ことし9月には、新潟県、佐渡市、地元市民団体でつくる実行委員会の主催で、昨年に続き2回目の追悼式が開かれた。開催に先立ち、韓国政府はことしも欠席を表明。当時の聯合ニュースの報道によると、韓国政府の関係者は、欠席理由について「韓国人労働者の魂を慰霊し、遺族を慰める方向で開催されるよう積極的に日本側と協議し、実際に両国間で真剣な協議が進められた」とした一方、「現実的に核心的な争点について意見の隔たりを縮められなかった」と説明。「追悼の辞」の内容の中で、「労働の強制性に関する具体的な表現で接点を見い出せなかった」とした。
昨年に続き、韓国政府は今月21日、佐渡市内で独自の追悼式を開いた。会場には祭壇が設けられ、参列者が献杯した。イ・ヒョク駐日大使は「佐渡鉱山で働いた全ての労働者の苦しみと痛みを共に記憶しようと集まった」とした上で、「約80年前、佐渡島には朝鮮総督府の関与のもと、募集、あっせん、徴用などの方法で意思に反して動員され、強制的に労役を強いられた多くの韓国人労働者がいた。韓日両国が苦痛の歴史を共に記憶し、協力と連帯の明るい未来に進むことを期待する」と述べた。

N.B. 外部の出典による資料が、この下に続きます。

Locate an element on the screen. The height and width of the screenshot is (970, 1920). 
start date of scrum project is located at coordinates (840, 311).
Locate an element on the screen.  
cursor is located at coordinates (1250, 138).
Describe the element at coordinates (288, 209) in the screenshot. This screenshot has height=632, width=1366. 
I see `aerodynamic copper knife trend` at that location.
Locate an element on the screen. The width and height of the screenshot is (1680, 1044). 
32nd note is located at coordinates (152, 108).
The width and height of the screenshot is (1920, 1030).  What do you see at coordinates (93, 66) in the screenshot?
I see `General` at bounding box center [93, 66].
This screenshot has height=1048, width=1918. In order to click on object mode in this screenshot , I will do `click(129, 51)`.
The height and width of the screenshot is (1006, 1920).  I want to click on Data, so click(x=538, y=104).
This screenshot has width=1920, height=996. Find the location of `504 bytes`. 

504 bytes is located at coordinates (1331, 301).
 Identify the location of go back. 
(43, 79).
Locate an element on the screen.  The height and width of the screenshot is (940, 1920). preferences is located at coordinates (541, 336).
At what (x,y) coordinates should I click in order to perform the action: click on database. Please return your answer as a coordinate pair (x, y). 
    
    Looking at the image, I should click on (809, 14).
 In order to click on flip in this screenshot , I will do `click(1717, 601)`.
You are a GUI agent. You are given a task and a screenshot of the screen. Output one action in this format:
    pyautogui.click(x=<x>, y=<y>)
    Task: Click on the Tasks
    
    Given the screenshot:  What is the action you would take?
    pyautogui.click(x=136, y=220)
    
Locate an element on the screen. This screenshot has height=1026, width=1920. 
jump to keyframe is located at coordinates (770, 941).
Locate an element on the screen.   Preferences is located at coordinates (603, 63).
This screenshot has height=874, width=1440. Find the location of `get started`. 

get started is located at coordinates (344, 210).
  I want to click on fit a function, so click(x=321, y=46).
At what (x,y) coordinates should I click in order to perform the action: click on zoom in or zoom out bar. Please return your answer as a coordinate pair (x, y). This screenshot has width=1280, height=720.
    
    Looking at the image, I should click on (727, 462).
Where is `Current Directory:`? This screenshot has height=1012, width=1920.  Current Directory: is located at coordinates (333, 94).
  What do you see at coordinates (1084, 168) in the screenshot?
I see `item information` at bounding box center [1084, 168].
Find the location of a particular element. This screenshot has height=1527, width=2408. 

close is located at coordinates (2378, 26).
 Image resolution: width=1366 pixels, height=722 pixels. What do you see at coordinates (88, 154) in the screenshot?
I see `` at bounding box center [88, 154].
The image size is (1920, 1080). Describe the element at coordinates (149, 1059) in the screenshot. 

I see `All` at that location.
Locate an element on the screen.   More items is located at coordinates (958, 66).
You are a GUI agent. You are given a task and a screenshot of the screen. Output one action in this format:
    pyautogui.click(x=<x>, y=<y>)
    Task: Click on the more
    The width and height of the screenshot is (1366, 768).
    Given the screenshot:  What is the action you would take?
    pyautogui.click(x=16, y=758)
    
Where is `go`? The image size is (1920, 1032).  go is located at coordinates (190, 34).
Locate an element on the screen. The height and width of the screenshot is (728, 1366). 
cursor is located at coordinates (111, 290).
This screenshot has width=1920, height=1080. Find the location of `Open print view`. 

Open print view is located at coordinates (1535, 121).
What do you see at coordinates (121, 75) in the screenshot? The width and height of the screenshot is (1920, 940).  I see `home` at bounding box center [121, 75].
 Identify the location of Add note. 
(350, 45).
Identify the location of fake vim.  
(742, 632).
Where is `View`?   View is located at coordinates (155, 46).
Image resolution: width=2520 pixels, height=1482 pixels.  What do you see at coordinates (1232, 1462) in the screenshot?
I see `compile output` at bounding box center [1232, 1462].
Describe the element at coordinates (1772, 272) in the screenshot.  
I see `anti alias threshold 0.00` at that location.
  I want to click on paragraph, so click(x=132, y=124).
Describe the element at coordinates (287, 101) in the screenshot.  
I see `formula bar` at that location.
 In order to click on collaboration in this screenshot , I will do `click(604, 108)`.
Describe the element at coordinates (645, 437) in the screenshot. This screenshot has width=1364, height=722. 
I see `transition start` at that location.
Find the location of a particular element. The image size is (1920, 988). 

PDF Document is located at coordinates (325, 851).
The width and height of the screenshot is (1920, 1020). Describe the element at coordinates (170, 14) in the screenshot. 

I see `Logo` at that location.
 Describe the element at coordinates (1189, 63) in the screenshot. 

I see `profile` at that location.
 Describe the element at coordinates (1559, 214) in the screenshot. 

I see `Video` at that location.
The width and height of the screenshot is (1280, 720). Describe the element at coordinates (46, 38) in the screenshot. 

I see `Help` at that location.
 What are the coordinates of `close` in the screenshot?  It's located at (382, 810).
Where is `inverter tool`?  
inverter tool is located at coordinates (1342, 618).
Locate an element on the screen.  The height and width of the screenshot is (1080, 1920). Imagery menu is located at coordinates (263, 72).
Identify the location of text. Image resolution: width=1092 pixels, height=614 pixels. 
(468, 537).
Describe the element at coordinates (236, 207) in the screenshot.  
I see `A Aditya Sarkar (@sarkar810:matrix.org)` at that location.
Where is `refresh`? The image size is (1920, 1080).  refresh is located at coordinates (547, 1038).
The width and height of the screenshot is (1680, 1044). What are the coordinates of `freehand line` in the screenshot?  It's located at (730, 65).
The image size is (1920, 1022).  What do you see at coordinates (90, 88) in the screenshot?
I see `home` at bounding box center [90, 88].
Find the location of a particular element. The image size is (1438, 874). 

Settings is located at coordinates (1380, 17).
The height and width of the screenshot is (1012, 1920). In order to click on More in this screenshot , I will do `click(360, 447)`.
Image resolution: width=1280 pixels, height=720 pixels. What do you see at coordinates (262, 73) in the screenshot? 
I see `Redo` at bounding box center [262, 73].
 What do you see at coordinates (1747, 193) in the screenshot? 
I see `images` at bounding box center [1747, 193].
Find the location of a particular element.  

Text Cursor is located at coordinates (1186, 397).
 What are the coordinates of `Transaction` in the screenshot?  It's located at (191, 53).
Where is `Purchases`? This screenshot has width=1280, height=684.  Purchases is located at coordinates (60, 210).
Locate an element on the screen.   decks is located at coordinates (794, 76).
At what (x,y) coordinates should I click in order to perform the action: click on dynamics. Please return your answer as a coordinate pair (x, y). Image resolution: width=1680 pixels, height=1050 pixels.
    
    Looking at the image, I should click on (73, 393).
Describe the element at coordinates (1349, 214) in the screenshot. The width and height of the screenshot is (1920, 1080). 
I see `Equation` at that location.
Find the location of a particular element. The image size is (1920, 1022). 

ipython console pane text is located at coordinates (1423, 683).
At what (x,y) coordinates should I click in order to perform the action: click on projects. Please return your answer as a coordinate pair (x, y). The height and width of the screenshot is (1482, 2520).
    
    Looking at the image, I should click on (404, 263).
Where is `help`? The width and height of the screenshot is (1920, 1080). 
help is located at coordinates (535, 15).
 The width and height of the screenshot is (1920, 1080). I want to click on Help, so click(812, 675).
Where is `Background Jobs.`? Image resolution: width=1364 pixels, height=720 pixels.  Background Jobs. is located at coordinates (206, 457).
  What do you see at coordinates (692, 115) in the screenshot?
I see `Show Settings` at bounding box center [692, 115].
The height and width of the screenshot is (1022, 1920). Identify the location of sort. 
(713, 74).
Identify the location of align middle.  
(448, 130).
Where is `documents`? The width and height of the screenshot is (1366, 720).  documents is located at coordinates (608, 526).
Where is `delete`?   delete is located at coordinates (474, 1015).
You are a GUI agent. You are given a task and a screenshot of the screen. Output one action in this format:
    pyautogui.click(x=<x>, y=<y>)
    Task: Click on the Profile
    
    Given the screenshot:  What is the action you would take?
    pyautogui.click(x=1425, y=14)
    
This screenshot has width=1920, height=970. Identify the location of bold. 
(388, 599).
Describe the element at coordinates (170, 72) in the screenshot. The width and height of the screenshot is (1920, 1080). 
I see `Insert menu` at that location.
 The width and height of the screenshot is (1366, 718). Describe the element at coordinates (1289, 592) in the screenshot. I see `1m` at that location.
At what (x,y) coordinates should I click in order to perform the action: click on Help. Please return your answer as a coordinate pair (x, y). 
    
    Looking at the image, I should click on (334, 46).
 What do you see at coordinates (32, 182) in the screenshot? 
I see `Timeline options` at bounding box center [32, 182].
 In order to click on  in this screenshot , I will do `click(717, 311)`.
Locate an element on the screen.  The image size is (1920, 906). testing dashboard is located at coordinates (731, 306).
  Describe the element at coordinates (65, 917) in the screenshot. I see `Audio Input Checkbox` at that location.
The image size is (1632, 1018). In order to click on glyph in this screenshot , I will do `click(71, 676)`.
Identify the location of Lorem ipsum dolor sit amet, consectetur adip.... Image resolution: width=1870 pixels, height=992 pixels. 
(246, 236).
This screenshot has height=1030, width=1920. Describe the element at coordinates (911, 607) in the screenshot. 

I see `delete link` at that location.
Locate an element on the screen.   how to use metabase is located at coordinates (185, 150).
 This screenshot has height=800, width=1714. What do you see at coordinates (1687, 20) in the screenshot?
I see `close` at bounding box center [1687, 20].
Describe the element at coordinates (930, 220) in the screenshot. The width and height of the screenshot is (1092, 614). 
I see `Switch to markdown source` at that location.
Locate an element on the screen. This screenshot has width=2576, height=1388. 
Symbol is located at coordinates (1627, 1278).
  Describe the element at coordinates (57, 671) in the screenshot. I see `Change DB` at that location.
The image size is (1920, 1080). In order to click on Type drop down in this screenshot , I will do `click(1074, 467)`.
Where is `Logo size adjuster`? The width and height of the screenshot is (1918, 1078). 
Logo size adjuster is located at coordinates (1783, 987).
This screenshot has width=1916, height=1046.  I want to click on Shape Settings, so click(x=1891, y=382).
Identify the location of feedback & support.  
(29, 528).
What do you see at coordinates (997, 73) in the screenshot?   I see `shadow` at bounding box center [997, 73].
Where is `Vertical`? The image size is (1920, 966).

韓国は、「佐渡島の金山」や2015年に世界遺産登録された韓国は軍艦島を含む「明治日本の産業革命遺産」について、労働の強制性の表現などをめぐる隔たりが埋まらないことから、来年の世界遺産委員会でこの問題を議題に上げようとしている。来年の同委員会は韓国の釜山で開かれる。
ことし7月にパリで開かれた同委員会で、「明治日本の産業革命遺産」について、「負の歴史の説明に関する日本の措置が不十分であり、再点検すべきだ」と訴え、委員会で正式議題とすることを提案した。一方、日本側は「日韓の2国間で議論するべき問題だ」として正式な議題とすることに反対の立場を表明。韓国側の提案を削除した修正案を提示した。委員国による投票で、日本の修正案が賛成7、反対3で可決し、韓国側の主張は退けられた。
韓国国家遺産庁のホ・ミン庁長は先月、来年7月に釜山で開かれる世界遺産委員会で軍艦島、佐渡金山での労働の強制性の有無をめぐり、日韓が対立している問題が議題に上げたいいとの考えを示した。ホ氏は「多方面から検討している」と述べた。